Submission 174
Optimisation of trading for renewable energy systems in combination with bat-tery storage systems using reinforcement learning
WISO25-174
Presented by: Jonas Petzschmann
Summary
The trading of electricity from renewable energies poses a challenge for market participants, as the trading decision must be made before the delivery with uncertainty about the future generation of the renewable energy plants. Battery storage systems can reduce these uncertainties by being used to compensate for forecast errors of renewable energy plants. However, battery storage systems can also be used for arbitrage trading. In this work, reinforcement learning (RL) is used to determine the optimal trading strategy for battery storage systems on the short-term energy markets. Artificial neural networks are used, which are trained with the PGPE learning algorithm. The results show that the RL approach generates 7.3% higher profits compared to equation-based optimisation by reducing costs by 90 % through cyclic ageing.
Introduction
The trading of electricity from renewable energies poses a challenge for market participants, as the trading decision must be made before the delivery with uncertainty about the future generation of the renewable energy plants. Battery storage systems can reduce these uncertainties by being used to compensate for forecast errors of renewable energy plants. However, battery storage systems can also be used for arbitrage trading. In this work, reinforcement learning (RL) is used to determine the optimal trading strategy for battery storage systems on the short-term energy markets. Artificial neural networks are used, which are trained with the PGPE learning algorithm. The results show that the RL approach generates 7.3% higher profits compared to equation-based optimisation by reducing costs by 90 % through cyclic ageing.
Methodology
RL is used to determine the optimal trading strategy for a system pool consisting of renewable energy systems and flexible battery storage systems on the short-term markets. On the one hand, the battery storage systems are used for arbitrage trading. On the other hand, they are also activated for short-term balancing by providing or absorbing energy at short notice to mitigate forecast errors.

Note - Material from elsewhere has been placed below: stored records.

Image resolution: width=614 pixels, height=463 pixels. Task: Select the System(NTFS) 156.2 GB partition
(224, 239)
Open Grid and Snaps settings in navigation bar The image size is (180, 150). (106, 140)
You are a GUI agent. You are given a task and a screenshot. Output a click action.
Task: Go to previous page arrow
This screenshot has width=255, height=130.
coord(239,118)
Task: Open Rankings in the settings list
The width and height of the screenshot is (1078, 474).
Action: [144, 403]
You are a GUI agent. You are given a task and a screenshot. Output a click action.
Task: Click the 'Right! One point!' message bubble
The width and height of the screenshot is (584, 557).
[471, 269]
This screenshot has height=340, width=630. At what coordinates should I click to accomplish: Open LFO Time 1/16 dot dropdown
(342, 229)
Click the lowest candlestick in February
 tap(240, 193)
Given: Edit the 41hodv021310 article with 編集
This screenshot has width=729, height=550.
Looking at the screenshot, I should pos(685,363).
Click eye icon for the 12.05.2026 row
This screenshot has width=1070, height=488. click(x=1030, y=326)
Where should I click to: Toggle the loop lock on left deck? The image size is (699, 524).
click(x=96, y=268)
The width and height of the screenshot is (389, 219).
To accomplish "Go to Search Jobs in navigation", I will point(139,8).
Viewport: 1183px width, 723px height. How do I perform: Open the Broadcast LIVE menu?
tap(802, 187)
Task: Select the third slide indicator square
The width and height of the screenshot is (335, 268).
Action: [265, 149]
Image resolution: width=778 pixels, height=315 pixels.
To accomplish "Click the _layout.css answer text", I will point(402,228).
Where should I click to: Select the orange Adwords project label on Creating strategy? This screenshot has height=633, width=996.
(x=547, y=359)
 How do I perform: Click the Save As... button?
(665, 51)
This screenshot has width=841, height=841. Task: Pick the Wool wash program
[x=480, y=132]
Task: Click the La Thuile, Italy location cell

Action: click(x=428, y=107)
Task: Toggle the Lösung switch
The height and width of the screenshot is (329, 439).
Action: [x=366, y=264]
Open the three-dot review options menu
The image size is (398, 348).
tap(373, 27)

The latest status and forecast data of the plants are used to determine the optimum utilisation of the power plants in order to create the bids on the day-ahead and intraday markets. As shown in Figure 1, policy gradients with parameter-based exploration (PGPE) and artificial neural networks are used as learning algorithms for function approximation. The cyclic ageing is determined by the Rainflow algorithm. The results are compared with an equation-based optimisation approach (EB).
Results
In this work, it was demonstrated that RL optimisation of storage utilisation achieves higher profits compared to established methods by extending the lifetime of the battery storage system. As shown in Figure 2, RL optimisation results in higher imbalance settlement costs than EB optimisation due to greater deviations between the amount of energy offered and physical delivery. At the same time, the cycling ageing costs of RL-optimised storage use are only 11% of the ageing costs of storage use with EB optimisation. Overall, this means that RL optimistion achieves 7.31% higher profits than EB optimisation.